At Wells, home is where the heart is—and the mind.
At Wells, we don't just provide housing. We design interesting living environments that foster intellectual growth, personal development, global citizenship and diversity in our students' daily lives.
Wells students live in eight residence halls or “houses” in a variety of architectural styles and room types--from the newly refurbished Weld House to the 19th century Glen Park Mansion, the former home of college founder Henry Wells.
Each residence hall has a laundry room, kitchenette, large lounges with vending machines, and cable television. Because this is their home, students participate in the character and development of their living spaces. This includes developing community standards to ensure that all students live together in positive environments that promote personal growth and social harmony.
Students eat their meals together in the majestic Tudor-style dining hall in Main Building. Special dinners are presented throughout the year, including weekend brunches, exam treats, picnics, and holiday dinners. Express Cafe, located at the south end of the dining hall, also serves a variety of fast food items.
A Place for Intellectual, Personal, Social and Emotional Growth
The mission of the Officer of Residence Life and Learning Communities is to offer a high quality residential experience complemented by opportunities for intellectual, personal, social, and emotional growth in an inclusive and welcoming environment to all. We build cohesive communities which value scholastic achievement, global citizenship, individual responsibility and inherent diversity of all individuals.
The connection between social and academic development is paramount in educating the whole student—as a scholar and as a member of society. Your residence life team will get you involved in a variety of activities around key educational goals:
Personal Development—the examination and clarification of one’s own beliefs, values and identities.

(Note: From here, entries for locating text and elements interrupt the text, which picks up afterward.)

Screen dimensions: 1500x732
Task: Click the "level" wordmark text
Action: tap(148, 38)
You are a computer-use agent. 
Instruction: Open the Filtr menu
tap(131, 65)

Academic Success—the utilization of resources and development of skills to achieve one’s scholarly goals.
Community Development—the participation in an environment in which all members are mutually valued and supported, and members recognize the impact their decisions have on others.
Citizenship—the act of becoming an informed and active member of local and global communities in pursuit of a healthy economy, environment and society.
Diversity— contributing to an inclusive and intercultural environment.